I love an ace day. You know the one where you want to slap someone a high five, or at least punch the sky with your fist. That was my day.
|the way I love to smile for the camera; teeth hidden|
I went into the dentist, and had my chops filled with wax and some putty. Today I had my impressions done. I was a little excited. I still am. In about four weeks I am going to be wearing a mouth full of plastic. Apparently the first day will be uncomfortable, and after about a month I will be used to it. (Not sure how the speech will be. Maybe no phone calls for 18 months)!
The part that hurts. The part that pulls at my heart strings and has had me crying, is the way I look right now when I smile. I smiled in photos this afternoon. I had Keely take the before photos. It is heartbreaking to see my smile. I don't like it one bit. The crooked teeth. The reason why they look the way they look. All the past crap that comes right back up just by looking at these images sucks.
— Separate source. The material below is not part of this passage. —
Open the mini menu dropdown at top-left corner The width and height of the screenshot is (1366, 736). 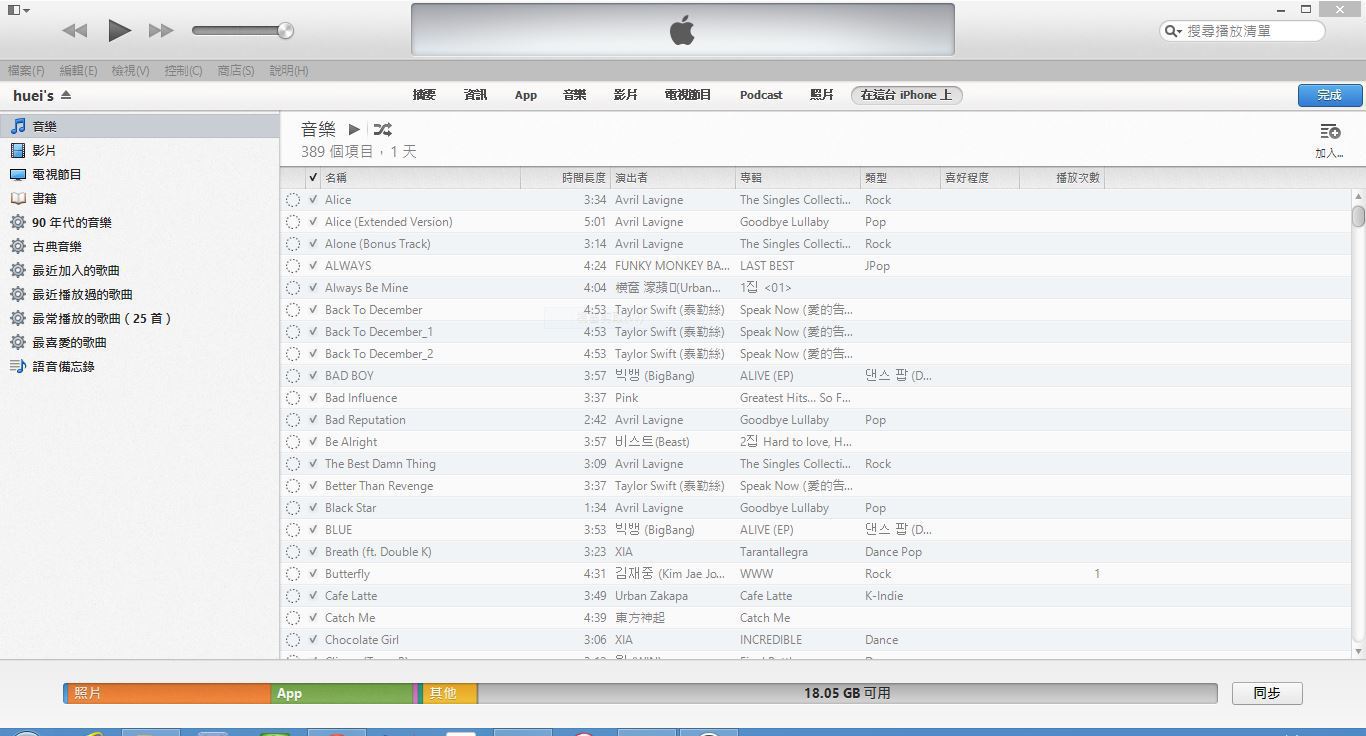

However, I have had an ace day. And my current smile is going to change in a matter of months, and I am not going to allow a mouthful of bones ruin my high five day. This is me. It may not be the perfect smile I want, but the person I am is still beyond those teeth. I am still me.
Please know the images below I am sharing to be brave, to face a fear head on. I know they are teeth, not breasts, and not a tummy tuck, but I feel like I am completely exposing myself in a naked state. Whoever thought that a smile could shape someone's self confidence.
|I know you cannot really see my teeth; I am trying to smile for the camera|
|the soon to be old me|
Each month I will ask Keely to take another smiling image. This is a huge self esteem thing for me, and I really am looking forward to showing you the last image. I know I am jumping ahead....... That is when I will smile big, and you will see the person I truly am behind my HUGE Julia Roberts smile!